:: Data section ::

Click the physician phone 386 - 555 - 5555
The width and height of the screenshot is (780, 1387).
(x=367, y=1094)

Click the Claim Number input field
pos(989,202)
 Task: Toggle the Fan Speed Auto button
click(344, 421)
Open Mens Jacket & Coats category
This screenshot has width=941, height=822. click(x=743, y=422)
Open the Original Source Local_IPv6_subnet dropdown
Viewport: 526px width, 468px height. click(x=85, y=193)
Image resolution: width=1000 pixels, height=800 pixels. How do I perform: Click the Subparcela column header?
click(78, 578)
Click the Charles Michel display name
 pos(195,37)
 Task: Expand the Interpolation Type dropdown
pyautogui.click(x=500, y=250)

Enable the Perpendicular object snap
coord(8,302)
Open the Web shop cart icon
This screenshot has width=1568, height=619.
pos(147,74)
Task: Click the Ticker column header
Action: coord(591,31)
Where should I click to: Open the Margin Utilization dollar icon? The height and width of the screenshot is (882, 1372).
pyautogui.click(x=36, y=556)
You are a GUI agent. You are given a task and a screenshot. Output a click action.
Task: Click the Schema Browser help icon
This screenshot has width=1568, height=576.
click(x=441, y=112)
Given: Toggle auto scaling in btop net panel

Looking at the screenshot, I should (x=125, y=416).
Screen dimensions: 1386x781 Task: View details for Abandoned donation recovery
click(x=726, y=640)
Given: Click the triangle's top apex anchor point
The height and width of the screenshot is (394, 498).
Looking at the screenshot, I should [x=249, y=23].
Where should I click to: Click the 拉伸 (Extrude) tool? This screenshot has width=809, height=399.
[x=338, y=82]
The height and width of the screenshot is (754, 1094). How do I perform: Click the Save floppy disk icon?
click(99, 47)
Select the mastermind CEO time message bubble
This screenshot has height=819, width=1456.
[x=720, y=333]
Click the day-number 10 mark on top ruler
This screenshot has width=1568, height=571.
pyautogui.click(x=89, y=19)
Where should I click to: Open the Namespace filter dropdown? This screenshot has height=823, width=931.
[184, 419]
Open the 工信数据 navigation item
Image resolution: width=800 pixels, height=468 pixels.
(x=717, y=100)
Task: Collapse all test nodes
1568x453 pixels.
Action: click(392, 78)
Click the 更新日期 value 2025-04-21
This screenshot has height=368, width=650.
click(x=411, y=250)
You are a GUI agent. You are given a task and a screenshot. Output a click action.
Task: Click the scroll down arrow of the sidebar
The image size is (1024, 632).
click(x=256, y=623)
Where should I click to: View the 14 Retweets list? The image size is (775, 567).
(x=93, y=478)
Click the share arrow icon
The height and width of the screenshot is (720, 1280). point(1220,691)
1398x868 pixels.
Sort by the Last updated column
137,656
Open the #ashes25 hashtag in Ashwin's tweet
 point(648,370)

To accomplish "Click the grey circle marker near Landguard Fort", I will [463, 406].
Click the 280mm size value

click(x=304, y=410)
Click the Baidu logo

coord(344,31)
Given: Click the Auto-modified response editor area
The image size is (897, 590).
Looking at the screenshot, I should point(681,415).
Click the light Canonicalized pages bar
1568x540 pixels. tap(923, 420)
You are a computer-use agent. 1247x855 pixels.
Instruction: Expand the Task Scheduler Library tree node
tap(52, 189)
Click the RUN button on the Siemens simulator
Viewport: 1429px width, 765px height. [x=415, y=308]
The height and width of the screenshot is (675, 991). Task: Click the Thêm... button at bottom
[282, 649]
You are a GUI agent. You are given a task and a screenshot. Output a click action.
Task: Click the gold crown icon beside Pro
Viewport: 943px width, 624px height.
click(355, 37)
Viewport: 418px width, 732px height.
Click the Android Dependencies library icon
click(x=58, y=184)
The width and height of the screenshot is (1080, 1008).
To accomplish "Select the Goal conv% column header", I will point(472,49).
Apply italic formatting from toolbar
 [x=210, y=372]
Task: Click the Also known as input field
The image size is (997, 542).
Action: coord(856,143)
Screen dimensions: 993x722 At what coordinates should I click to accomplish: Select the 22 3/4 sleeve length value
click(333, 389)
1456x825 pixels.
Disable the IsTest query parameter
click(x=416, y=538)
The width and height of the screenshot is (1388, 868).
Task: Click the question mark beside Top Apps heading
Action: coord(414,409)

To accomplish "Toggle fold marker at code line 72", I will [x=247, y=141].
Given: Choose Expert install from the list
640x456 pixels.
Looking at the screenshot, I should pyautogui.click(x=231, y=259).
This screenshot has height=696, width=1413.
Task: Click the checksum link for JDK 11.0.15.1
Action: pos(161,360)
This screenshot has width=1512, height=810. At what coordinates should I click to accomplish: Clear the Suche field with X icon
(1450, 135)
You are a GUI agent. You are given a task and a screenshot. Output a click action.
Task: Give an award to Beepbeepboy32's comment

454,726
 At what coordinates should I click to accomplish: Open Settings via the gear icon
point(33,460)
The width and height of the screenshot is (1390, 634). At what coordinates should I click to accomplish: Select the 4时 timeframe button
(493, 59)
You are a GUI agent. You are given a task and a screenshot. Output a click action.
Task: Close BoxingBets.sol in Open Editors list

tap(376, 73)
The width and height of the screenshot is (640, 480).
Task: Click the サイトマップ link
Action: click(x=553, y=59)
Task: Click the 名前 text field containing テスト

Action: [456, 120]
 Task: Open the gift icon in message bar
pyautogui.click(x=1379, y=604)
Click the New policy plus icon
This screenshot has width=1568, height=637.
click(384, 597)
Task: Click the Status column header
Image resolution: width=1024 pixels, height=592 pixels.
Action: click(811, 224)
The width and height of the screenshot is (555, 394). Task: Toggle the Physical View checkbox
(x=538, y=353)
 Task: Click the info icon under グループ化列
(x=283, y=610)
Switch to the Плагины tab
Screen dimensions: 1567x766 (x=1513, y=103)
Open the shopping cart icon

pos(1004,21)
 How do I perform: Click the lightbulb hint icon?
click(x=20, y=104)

:::

Copy only the stretch running from the line containing "Task: Open the gift icon in message bar" to the final line of the entries, both ends included, exactly as it stands.

 Task: Open the gift icon in message bar
pyautogui.click(x=1379, y=604)
Click the New policy plus icon
This screenshot has width=1568, height=637.
click(384, 597)
Task: Click the Status column header
Image resolution: width=1024 pixels, height=592 pixels.
Action: click(811, 224)
The width and height of the screenshot is (555, 394). Task: Toggle the Physical View checkbox
(x=538, y=353)
 Task: Click the info icon under グループ化列
(x=283, y=610)
Switch to the Плагины tab
Screen dimensions: 1567x766 (x=1513, y=103)
Open the shopping cart icon

pos(1004,21)
 How do I perform: Click the lightbulb hint icon?
click(x=20, y=104)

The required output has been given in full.